* [Goal] Recast the lines from the one with "How do I perform: Add" to the one with "(x=19, y=17)", both ends included, as a Markdown table with the columns No. and Text. Put a running number and one line in each row, leave out blank lines, and include no other lines.

* [The records]
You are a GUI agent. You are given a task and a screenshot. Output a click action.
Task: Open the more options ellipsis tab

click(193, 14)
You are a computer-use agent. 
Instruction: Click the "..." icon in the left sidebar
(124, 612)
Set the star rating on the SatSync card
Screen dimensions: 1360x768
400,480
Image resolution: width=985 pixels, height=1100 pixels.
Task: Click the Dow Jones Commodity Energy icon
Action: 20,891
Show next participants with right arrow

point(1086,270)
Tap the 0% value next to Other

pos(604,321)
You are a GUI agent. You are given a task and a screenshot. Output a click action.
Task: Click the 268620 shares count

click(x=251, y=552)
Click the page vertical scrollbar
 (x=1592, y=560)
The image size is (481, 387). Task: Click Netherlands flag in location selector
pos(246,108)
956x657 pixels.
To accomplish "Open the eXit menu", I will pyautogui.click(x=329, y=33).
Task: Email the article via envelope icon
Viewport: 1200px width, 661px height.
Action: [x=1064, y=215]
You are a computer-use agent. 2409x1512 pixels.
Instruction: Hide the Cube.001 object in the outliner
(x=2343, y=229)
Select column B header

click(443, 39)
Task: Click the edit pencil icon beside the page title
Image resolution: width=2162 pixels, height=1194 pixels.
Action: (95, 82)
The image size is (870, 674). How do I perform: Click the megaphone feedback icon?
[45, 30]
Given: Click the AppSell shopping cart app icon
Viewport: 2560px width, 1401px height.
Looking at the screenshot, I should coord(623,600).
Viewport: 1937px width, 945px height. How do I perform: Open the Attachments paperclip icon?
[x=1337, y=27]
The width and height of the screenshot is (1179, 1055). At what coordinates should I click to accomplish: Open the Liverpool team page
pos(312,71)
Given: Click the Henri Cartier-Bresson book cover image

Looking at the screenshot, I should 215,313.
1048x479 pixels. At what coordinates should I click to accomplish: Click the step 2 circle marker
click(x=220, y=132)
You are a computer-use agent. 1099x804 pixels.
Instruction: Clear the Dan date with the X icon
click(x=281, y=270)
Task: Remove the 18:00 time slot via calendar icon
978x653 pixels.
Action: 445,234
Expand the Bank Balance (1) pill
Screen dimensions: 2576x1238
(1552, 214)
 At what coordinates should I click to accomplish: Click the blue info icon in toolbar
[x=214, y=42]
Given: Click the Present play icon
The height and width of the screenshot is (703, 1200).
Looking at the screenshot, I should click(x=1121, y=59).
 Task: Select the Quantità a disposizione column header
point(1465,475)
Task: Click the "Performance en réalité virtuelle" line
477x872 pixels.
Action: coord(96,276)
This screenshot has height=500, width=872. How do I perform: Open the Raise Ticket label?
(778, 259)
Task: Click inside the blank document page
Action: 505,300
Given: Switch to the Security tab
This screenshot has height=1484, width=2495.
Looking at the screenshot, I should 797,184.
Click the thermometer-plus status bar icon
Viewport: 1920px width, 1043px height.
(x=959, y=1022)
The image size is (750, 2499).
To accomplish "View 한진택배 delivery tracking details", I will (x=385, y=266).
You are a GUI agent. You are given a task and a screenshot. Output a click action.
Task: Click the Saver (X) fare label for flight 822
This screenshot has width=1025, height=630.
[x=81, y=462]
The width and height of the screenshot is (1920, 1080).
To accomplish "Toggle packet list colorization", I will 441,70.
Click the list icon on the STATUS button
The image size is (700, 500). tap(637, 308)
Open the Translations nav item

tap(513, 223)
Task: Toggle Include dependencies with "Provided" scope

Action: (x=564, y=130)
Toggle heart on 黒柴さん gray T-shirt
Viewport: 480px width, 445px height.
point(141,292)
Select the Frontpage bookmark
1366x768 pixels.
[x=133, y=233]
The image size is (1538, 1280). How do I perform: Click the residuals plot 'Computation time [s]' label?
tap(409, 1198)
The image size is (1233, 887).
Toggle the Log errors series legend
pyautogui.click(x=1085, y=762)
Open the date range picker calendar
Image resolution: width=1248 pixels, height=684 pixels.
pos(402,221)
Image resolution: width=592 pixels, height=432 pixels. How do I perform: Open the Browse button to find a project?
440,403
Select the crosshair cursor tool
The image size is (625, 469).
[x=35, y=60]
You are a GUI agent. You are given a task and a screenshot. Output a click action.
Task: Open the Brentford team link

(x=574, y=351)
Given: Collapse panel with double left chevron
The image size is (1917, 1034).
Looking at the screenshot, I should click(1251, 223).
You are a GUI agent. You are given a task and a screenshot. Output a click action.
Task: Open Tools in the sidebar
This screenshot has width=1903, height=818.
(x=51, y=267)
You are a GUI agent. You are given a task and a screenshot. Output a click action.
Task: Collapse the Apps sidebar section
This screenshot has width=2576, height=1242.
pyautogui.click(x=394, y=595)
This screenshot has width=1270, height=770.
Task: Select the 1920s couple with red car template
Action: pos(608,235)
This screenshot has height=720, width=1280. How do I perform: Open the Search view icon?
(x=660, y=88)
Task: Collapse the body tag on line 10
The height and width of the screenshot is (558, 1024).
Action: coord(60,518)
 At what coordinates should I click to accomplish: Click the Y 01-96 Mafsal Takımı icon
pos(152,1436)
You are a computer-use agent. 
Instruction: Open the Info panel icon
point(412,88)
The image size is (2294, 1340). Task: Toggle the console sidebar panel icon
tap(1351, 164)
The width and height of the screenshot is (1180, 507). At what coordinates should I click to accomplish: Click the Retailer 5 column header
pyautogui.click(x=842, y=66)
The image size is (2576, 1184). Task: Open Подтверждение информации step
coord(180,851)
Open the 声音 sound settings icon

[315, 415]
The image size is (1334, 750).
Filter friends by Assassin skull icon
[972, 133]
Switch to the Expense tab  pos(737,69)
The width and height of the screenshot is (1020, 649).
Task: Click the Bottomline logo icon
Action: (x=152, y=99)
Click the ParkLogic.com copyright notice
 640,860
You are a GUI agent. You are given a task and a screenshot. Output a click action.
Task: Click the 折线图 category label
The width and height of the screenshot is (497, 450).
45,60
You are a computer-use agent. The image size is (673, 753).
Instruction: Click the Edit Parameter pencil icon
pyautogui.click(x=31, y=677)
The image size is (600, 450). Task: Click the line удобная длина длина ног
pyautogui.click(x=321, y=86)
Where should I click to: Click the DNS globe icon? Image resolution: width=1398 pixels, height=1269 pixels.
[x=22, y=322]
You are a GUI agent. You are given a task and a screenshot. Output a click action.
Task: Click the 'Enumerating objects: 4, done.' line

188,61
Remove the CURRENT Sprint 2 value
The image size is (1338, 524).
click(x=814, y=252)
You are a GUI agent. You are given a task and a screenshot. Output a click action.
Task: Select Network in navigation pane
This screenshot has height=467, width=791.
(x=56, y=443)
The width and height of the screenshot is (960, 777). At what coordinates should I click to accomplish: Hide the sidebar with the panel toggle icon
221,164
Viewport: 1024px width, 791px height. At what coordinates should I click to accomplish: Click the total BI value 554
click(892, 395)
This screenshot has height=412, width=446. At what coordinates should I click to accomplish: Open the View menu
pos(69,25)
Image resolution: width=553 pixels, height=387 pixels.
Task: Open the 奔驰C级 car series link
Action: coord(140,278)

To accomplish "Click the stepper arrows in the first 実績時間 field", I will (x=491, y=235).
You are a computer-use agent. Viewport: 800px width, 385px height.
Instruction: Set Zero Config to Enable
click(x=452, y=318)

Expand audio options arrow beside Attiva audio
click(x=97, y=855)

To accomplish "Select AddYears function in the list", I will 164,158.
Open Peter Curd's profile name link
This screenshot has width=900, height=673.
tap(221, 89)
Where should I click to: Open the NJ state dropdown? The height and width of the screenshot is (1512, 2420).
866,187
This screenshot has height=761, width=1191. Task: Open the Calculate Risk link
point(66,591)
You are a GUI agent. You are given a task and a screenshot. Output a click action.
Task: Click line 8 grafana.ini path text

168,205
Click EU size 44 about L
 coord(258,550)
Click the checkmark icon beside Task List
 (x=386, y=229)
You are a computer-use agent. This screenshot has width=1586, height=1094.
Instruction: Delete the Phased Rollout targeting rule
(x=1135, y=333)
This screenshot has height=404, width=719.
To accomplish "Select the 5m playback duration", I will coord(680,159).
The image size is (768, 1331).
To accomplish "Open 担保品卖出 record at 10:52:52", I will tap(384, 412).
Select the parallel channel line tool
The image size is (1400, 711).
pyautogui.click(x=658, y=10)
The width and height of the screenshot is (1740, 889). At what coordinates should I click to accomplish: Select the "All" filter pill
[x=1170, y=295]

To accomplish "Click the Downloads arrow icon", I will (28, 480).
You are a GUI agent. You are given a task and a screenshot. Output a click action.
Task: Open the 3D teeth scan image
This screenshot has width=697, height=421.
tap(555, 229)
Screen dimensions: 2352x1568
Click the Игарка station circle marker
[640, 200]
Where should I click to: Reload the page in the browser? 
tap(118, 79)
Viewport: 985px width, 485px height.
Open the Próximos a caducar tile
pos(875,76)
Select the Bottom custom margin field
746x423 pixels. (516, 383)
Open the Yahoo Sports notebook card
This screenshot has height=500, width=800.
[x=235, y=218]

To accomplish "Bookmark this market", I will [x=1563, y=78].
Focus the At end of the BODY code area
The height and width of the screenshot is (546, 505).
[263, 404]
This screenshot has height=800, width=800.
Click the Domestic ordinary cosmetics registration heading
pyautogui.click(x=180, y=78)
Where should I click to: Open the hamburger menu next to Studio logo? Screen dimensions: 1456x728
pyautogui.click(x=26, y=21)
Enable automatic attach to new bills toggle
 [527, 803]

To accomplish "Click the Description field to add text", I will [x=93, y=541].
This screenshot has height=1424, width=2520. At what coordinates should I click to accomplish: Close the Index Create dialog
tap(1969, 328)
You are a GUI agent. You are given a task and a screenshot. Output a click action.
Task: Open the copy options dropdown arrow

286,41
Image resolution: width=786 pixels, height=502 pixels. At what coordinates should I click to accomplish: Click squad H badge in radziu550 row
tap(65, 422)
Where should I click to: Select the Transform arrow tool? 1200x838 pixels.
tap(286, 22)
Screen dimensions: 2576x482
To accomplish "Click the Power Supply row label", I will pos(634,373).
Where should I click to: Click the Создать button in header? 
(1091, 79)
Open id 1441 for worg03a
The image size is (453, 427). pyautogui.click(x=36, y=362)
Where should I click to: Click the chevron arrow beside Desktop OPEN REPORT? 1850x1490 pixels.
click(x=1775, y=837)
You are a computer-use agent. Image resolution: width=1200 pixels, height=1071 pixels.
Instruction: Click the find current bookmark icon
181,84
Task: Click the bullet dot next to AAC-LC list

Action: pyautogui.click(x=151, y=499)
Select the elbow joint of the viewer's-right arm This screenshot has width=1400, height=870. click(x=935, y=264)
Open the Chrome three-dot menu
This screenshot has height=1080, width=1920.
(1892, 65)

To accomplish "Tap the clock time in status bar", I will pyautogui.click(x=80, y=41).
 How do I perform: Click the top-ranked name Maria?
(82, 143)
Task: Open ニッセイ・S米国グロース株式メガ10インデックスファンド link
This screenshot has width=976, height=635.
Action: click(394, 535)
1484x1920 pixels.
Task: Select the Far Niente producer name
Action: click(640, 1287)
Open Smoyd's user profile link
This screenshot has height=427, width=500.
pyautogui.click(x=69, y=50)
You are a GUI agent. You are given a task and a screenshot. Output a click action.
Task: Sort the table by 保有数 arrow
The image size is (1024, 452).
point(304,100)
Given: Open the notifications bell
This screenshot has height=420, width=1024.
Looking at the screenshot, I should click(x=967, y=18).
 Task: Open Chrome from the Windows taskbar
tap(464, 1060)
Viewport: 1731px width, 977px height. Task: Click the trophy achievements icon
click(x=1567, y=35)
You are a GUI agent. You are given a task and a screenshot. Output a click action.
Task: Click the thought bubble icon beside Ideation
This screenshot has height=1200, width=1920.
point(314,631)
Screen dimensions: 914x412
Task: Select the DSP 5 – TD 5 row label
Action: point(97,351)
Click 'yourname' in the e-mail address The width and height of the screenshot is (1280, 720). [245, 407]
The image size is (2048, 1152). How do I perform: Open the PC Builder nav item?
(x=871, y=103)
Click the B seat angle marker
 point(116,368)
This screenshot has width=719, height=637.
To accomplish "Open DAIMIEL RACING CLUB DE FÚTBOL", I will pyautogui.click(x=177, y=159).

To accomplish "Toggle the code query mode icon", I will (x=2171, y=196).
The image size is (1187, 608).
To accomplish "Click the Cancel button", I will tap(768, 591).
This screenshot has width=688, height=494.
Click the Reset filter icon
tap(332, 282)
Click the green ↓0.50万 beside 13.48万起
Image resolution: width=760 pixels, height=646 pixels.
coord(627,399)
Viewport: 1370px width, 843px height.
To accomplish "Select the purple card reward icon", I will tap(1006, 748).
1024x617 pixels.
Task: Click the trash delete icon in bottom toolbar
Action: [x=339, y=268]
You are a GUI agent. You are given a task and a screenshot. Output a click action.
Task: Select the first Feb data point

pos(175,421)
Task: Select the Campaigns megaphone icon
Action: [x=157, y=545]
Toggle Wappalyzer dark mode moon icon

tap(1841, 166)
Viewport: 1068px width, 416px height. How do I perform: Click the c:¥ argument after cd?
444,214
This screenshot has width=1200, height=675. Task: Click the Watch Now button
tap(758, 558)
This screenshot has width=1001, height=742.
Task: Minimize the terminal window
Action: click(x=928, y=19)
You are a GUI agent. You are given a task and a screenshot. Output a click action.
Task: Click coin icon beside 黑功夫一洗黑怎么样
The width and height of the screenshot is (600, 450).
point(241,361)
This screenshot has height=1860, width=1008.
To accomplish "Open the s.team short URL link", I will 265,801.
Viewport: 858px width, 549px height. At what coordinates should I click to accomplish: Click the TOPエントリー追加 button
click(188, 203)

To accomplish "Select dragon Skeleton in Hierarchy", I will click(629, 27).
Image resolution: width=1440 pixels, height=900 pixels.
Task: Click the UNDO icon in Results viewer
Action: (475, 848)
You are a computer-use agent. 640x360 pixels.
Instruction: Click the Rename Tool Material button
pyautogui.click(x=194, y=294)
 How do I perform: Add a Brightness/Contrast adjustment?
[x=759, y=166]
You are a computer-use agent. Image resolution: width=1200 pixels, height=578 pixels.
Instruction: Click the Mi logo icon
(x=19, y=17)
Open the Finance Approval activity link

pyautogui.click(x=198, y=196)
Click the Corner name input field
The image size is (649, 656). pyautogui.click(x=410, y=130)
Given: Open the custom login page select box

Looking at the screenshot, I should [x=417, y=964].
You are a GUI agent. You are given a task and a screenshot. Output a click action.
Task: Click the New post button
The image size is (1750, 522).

* [Task solution]
| No. | Text |
|---|---|
| 1 |  How do I perform: Add a Brightness/Contrast adjustment? |
| 2 | [x=759, y=166] |
| 3 | You are a computer-use agent. Image resolution: width=1200 pixels, height=578 pixels. |
| 4 | Instruction: Click the Mi logo icon |
| 5 | (x=19, y=17) |